Requirements:
Quote the material word for word, from the line that contains "1240x886 pixels." through the line that contains "(x=463, y=89)", both lines included. Omit the picture from your answer.

Material for this task:
Begin

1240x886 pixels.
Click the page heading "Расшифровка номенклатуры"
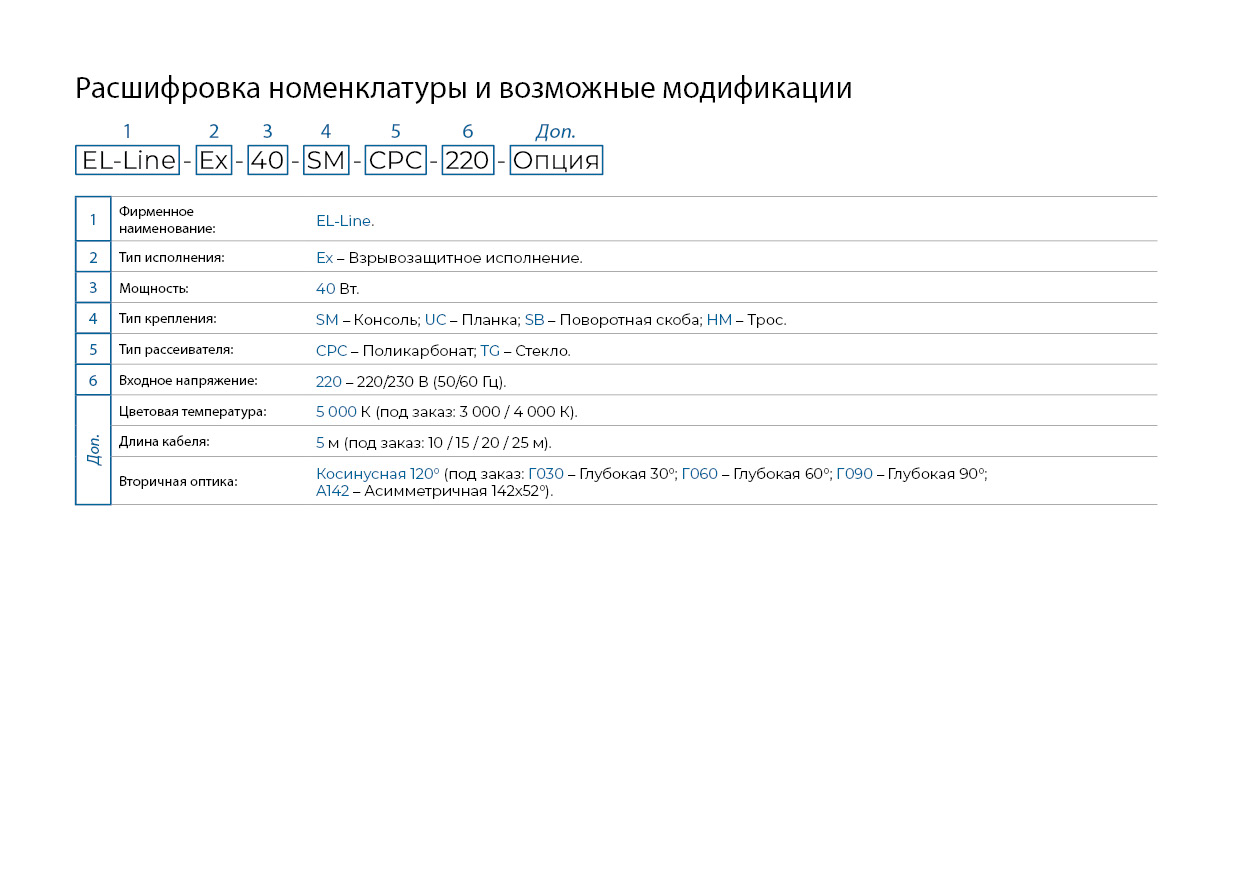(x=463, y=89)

End
Begin

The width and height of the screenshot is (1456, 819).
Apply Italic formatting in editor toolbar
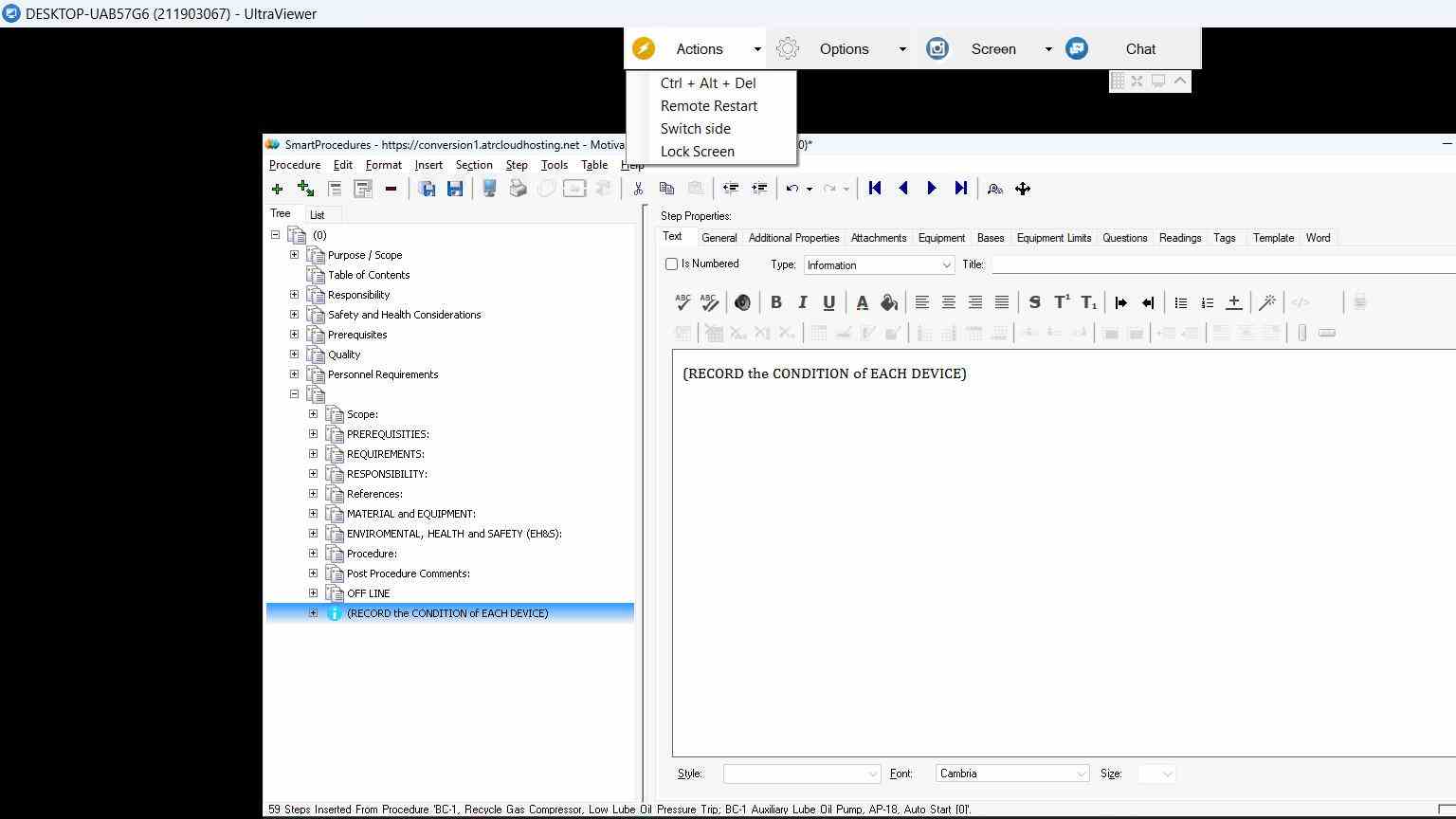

End
Begin

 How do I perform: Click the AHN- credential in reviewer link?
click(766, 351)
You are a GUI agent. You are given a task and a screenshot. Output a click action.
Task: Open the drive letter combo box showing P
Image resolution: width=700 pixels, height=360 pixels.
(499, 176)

End

Exercise solution:
1240x886 pixels.
Click the page heading "Расшифровка номенклатуры"
(x=463, y=89)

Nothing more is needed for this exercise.